§ WHAT IS NEEDED: Return exactly those lines of the material that fall between the line with "Amazon Affiliate Marketing (59, 506)" and the final line, both included.
START ENTRIES SUPPLIED
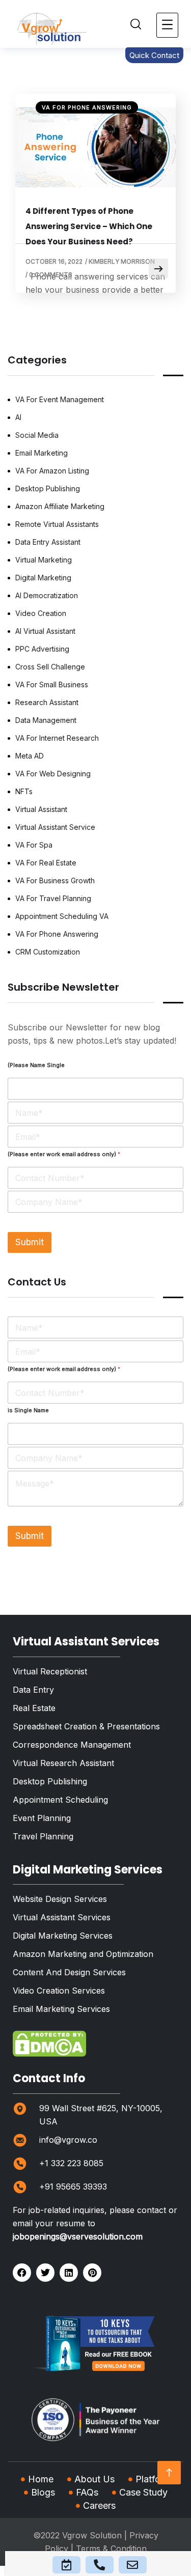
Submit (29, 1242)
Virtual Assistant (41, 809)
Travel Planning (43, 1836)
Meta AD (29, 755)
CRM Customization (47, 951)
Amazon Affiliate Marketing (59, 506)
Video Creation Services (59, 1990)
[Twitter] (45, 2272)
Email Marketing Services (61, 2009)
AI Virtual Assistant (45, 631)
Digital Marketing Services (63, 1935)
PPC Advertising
END ENTRIES SUPPLIED
§ RESULT:
Amazon Affiliate Marketing (59, 506)
Video Creation Services (59, 1990)
[Twitter] (45, 2272)
Email Marketing Services (61, 2009)
AI Virtual Assistant (45, 631)
Digital Marketing Services (63, 1935)
PPC Advertising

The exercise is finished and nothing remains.